Menurut Direktur Jenderal Energi Baru Terbarukan dan Konservasi Energi (Dirjen EBTKE) Kementerian ESDM, Eniya Listiani Dewi, pihaknya sedang mempertimbangkan peningkatan tingkat pengembalian investasi (internal rate of return/IRR) pada proyek panas bumi di Indonesia menjadi 11% dari yang saat ini rata-rata antara 8%-9%.
Untuk mengurangi beban biaya bagi pengembang WKP, pemerintah memprakarsai pengeboran potensi panas bumi, atau dikenal sebagai government drilling, yang dapat mempercepat fase eksplorasi yang biasanya dilakukan oleh pengusaha.
“Pemerintah sudah mengambil langkah untuk melakukan government drilling yang mana masa eksplorasinya dibiayai oleh pemerintah. Hal ini diharapkan dapat menurunkan biaya investasi swasta dan meningkatkan IRR,” jelasnya kepada PANGKEP NEWS dalam program Economic Update pada Rabu (9/7/2025).
Untuk informasi, pemerintah telah melakukan pelelangan dua WKP yang telah dieksplorasi dan siap untuk dilanjutkan oleh pengembang ke tahap eksplorasi berikutnya.
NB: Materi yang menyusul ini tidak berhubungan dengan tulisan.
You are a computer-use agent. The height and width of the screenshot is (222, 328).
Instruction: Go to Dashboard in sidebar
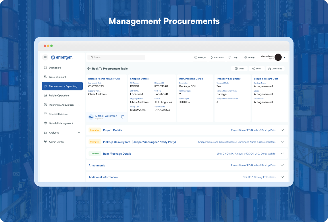pyautogui.click(x=55, y=68)
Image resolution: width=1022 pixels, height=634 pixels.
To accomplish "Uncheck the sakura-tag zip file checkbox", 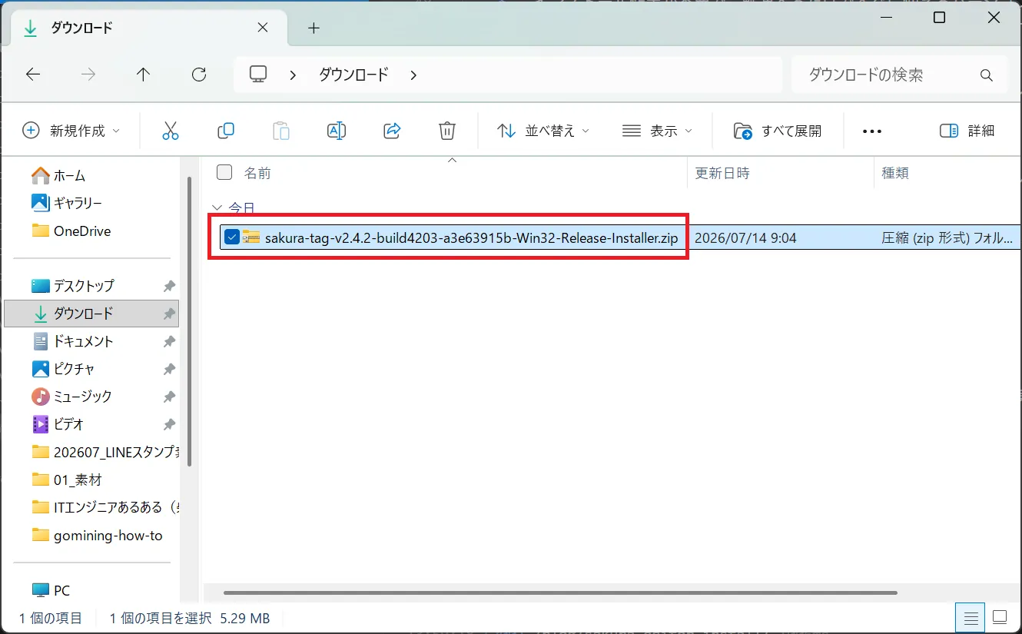I will 231,237.
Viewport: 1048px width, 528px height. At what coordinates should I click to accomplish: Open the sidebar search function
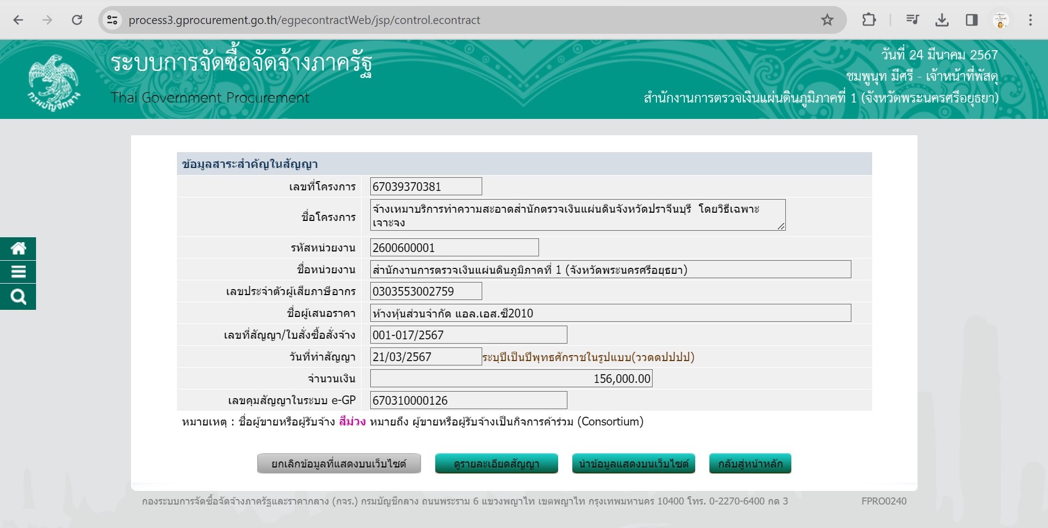pos(18,297)
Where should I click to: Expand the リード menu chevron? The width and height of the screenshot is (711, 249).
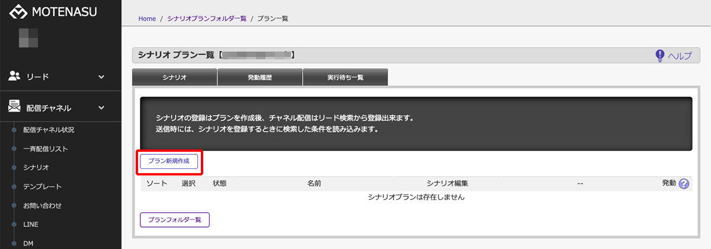point(101,76)
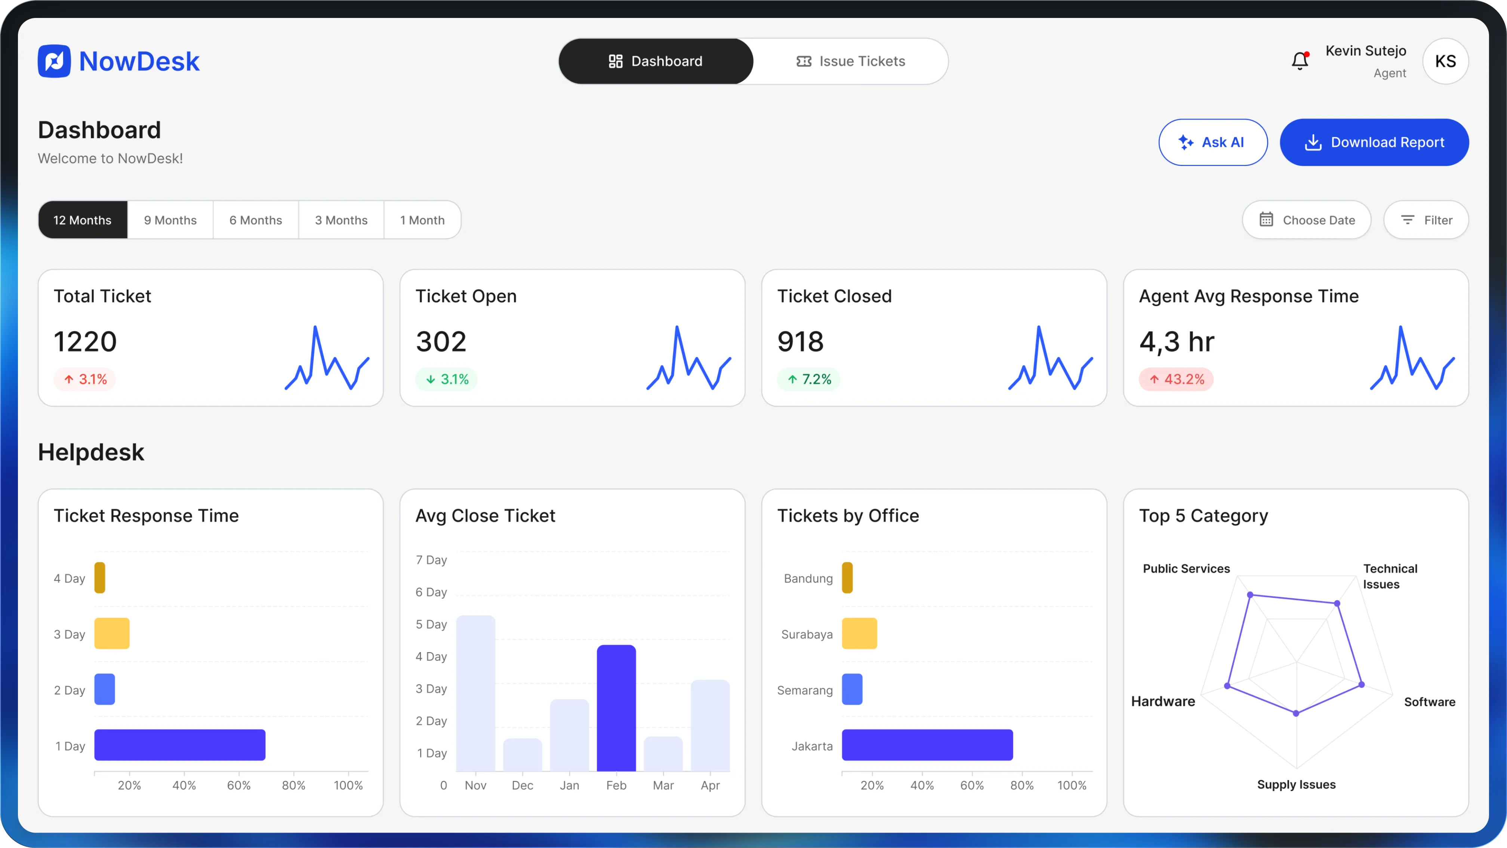Switch to the Issue Tickets tab
The width and height of the screenshot is (1507, 848).
pyautogui.click(x=851, y=61)
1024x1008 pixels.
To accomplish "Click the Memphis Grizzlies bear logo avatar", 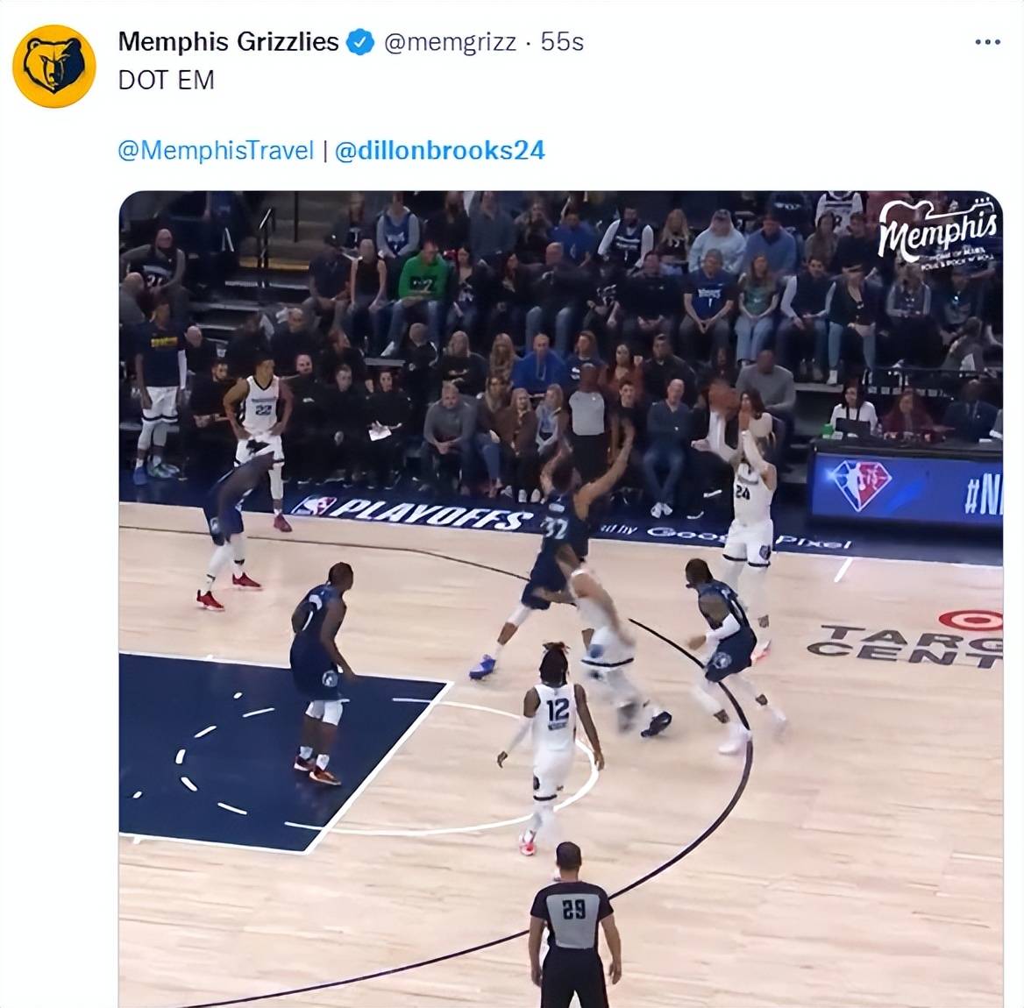I will (x=54, y=66).
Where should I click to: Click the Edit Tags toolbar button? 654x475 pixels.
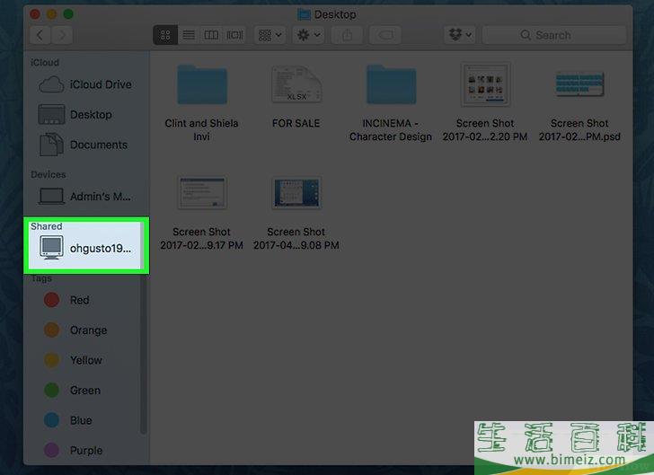(x=385, y=35)
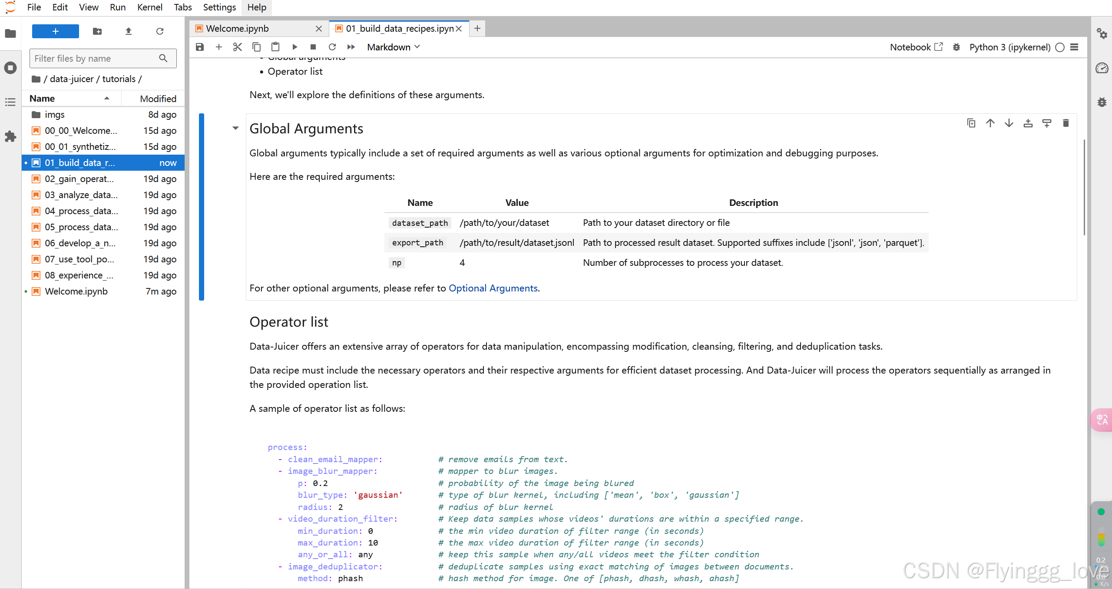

“Government drilling ini telah diumumkan tahun lalu, dan dua lokasi sudah dilelang serta pemenangnya sudah ditentukan. Saat ini, proses telah memasuki tahapan eksplorasi lanjutan,” tambahnya.
Pelelangan WKP telah dilakukan secara daring, sehingga calon pengembang WKP di Indonesia dapat langsung mengakses lokasi yang dilelang oleh pemerintah melalui sistem yang dinamakan Genesis.
“Kita sudah mengubah sistem ini menjadi online, sehingga semua pelelangan panas bumi akan dimasukkan ke dalam platform bernama Genesis. Semua data terkait government drilling, data awal lapangan suhu, semuanya sudah terintegrasi,” ujarnya.
Pemerintah berencana untuk merevisi Peraturan Pemerintah (PP) Nomor 7 Tahun 2017 tentang Panas Bumi untuk Pemanfaatan Tidak Langsung. Revisi ini bertujuan memberikan kepastian investasi kepada pengusaha, khususnya pada proyek panas bumi di Indonesia.
Ada sekitar 17 poin dalam PP 17/2017 yang akan diubah oleh pemerintah guna meningkatkan investasi di sektor panas bumi di Indonesia, dengan target penyelesaian revisi ini pada tahun 2025.